Global supply chain disruptions over recent years added another challenge: securing feedstock sources for fermentation and ensuring uninterrupted cold-chain warehousing. We plan inventory and logistics with food safety in mind. Rather than chasing lowest-cost inputs, we stick to trusted suppliers with proven records and build stock to buffer against seasonal or geopolitical shortages. That approach kept us delivering uninterrupted throughout recent years, even while the broader market saw significant delays.
Large-scale biosynthesis of oligosaccharides raises big questions about environmental and social impact. Our approach targets both. We designed fermentations to minimize water and energy use; newer reactor designs recover heat, and process water is recycled after filtration. Enzyme and microbial strain selection favors non-pathogenic, food-grade species that do not contribute to antibiotic resistance or environmental contamination risks. Spent media from fermentation gets processed through multi-step neutralization before local disposal.
Partners visiting our facility see these practices first-hand. We share exactly how water and energy savings are achieved, and we open our performance data for independent auditing. Many companies talk about environmental responsibility; we treat it as part of production, because future generations will consume the foods incorporating the LNnT we make today.
The distinction between a manufacturer and a bulk commodity supplier can be hard to see at a distance. For LNnT, the divide is clear to anyone shaping food ingredients for the next generation. We manufacture every lot, track every input, and know the team behind every shift. Our technical experts engage directly with client R&D teams, sometimes troubleshooting pilot blends, sometimes co-authoring research on novel applications in pediatric nutrition or gut microbiome-supporting food products.
Our engagement does not stop at order fulfillment. We chart emerging clinical research trends, adapt to customer feedback, and refine our processes to meet tight industry needs well before these become regulatory mandates. This ongoing connection to both the science and end-users shapes our culture. We do not see LNnT as a box-ticking commodity. Each production cycle brings new lessons, directly reflected in our next batch. This loop is why teams who once struggled with generic prebiotics keep returning to our ingredient—outcomes in growth, microbiota, and customer trust speak louder than raw chemical analyses.
The journey of scaling LNnT production over the past decade taught us that every technical success gets built on a foundation of direct feedback. We work not just as manufacturers but as partners to researchers, nutritionists, and parents seeking better ways to match the gold standard of human milk. The real test for LNnT lies in its measured impacts: How does it help infants thrive? Which microbial communities does it support? What does it mean for lifelong wellness?

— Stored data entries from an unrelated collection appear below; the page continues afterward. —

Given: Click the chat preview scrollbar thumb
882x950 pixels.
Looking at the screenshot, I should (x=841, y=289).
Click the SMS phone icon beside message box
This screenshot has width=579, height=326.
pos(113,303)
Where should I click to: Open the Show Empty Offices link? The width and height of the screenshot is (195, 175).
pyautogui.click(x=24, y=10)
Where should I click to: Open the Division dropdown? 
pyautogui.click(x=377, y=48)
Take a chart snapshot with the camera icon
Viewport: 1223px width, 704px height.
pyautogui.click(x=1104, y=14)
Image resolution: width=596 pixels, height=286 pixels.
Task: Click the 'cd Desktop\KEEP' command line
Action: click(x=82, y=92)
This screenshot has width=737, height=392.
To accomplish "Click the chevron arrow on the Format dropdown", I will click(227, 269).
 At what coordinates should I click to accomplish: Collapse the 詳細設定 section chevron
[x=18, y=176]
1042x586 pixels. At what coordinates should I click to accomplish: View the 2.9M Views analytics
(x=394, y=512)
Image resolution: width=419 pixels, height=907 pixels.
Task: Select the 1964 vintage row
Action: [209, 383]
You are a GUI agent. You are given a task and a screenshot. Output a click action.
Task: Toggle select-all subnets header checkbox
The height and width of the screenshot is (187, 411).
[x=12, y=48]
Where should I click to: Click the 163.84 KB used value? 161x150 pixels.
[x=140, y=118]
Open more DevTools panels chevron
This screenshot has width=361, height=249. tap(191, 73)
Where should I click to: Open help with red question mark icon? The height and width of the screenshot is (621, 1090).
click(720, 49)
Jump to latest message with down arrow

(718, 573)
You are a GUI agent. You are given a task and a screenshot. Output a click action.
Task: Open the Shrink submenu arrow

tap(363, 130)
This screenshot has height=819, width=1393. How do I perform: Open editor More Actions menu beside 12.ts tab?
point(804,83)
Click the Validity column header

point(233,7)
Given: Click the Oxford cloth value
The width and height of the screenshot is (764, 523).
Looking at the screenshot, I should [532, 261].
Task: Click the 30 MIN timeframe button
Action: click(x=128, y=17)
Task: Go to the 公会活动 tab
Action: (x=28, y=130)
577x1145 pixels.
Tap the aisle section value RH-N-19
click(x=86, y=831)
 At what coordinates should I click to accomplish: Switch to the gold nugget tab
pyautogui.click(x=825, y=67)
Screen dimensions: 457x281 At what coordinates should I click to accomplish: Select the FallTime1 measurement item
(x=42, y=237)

Our answer comes from years of hands-on process improvement, shared quality assurance, and open communication. Food science does not stand still, and neither do we. As HMOs like LNnT gain ground in more applications—from infant formula to gut health supplements and beyond—we remain committed to producing not just an ingredient, but a component whose value is measured by outcomes for real families. This sense of purpose drives every shift leader, process engineer, and analyst in our plant, turning technology into trusted nutrition from the ground up.